Un proyecto donde según aparece publicado en el Boletín Oficial de Castilla y León, la sociedad Sierra de Lobos, S.L. acometeré una inversión de más de 21 millones de euros en su primera fase, donde contempla invertir 4,8 millones destinados a obra civil y 16,7 millones para las labores de equipamiento.
La resolución de la Dirección General de Energía y Minas señala también que la empresa tendrá un volumen máximo de envasado de 500.000 metros cúbicos al año, así como un caudal máximo instantáneo de 40 litros por segundo.
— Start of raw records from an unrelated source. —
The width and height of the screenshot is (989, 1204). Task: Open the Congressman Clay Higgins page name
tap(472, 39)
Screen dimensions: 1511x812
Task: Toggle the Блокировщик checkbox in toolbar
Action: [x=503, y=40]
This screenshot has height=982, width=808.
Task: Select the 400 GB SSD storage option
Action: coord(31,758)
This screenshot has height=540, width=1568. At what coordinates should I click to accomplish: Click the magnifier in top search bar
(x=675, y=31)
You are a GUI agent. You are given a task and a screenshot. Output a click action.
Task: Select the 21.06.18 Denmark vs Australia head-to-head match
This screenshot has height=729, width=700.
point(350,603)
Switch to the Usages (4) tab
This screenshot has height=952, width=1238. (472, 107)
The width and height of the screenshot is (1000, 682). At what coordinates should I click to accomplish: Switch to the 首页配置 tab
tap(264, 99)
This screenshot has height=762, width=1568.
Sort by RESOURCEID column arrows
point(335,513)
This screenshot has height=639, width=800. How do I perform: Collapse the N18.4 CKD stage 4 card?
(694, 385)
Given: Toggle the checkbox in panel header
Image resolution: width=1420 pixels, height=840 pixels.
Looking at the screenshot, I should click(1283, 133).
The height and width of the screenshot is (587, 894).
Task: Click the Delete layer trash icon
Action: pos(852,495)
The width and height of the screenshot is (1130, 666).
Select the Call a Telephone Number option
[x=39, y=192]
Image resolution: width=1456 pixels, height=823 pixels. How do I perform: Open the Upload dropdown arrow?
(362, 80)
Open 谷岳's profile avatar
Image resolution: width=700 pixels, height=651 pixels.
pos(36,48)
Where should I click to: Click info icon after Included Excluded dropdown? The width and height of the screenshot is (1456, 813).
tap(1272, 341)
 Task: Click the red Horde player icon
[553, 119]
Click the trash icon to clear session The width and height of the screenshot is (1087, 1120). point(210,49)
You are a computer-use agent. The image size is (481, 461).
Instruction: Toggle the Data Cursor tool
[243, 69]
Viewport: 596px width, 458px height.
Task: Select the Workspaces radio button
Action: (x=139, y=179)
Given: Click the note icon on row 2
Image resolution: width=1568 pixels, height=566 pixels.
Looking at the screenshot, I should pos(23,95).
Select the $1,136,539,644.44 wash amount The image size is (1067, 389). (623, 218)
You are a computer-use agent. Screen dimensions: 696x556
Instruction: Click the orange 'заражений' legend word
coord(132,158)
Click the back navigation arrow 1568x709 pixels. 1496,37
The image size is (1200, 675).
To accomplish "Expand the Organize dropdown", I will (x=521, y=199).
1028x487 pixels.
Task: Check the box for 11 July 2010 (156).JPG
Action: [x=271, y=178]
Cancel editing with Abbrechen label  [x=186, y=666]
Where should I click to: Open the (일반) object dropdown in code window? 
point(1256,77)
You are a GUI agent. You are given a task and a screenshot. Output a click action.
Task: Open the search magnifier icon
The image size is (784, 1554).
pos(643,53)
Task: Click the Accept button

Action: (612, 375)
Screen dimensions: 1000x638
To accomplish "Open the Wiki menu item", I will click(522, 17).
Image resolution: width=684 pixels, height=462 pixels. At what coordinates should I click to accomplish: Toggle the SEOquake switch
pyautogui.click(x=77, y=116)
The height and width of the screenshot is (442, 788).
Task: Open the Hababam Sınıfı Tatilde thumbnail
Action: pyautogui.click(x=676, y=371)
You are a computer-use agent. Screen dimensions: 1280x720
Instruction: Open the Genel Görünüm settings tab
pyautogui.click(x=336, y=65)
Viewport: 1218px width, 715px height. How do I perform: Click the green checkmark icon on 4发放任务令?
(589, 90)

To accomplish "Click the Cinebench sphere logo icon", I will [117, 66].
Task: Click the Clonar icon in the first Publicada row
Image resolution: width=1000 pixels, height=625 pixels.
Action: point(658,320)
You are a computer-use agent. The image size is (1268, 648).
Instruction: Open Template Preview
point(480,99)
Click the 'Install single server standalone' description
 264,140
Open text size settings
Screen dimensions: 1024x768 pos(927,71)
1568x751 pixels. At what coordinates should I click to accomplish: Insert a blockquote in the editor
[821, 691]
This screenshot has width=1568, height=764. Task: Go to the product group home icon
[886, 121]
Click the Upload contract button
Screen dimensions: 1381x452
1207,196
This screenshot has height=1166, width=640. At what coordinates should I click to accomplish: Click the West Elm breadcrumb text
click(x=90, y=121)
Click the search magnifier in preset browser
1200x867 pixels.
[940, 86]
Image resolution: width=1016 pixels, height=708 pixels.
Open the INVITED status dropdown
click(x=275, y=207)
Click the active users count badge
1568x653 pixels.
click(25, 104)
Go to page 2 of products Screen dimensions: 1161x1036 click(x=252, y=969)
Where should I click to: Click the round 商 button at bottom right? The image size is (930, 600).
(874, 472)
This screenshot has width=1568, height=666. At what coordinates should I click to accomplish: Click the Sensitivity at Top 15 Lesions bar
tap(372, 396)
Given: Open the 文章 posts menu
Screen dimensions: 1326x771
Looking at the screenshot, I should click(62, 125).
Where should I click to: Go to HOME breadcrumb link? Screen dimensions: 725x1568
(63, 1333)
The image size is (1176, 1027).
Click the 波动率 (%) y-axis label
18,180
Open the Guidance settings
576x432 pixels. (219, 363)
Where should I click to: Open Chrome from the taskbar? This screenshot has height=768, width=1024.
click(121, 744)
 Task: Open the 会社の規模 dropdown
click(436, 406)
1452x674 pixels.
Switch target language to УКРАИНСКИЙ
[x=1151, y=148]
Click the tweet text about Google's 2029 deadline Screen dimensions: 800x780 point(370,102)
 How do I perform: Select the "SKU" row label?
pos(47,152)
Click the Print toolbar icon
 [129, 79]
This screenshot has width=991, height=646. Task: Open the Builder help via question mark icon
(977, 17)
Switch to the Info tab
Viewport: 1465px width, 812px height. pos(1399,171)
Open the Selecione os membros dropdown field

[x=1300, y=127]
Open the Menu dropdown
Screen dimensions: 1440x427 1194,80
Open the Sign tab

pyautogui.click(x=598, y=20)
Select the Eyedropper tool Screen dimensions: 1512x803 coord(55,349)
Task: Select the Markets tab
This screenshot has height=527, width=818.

Además, fija que el la autorización para la explotación del sondeo podrá ser realizar por el grupo Pascual durante el periodo en que se mantengan las características de la condición mineral natural del agua y se cumplan las condiciones de la autorización de aprovechamiento.
Un embotelladora con un fuerte rechazo vecinal que a pesar de las 708 alegaciones presentadas por personas físicas y jurídicas sale adelante porque la resolución refleja que el proyecto cumple la legalidad y las medidas medioambientales pertinentes ante diferentes organismos e instituciones.
Cabe destacar que el proyecto general de aprovechamiento presentado contempla tres fases de explotación, no obstante, en base al informe emitido por la CHD de fecha de fecha de 23 de mayo de 2022, se limitará la presente autorización a la primera fase, con un volumen máximo de envasado de 500.000 metros cúbicos a año.
Según proyecto, la instalación se compone de un pozo de sondeo para la extracción de agua mineral. El equipo de bombeo está situado a unos 64,70 metros de profundidad, mediante tuberías de acero inoxidable se transporta hasta los depósitos y filtros donde se libera el producto de posibles partículas en suspensión. Desde allí se reparte hasta las diferentes líneas de envasado.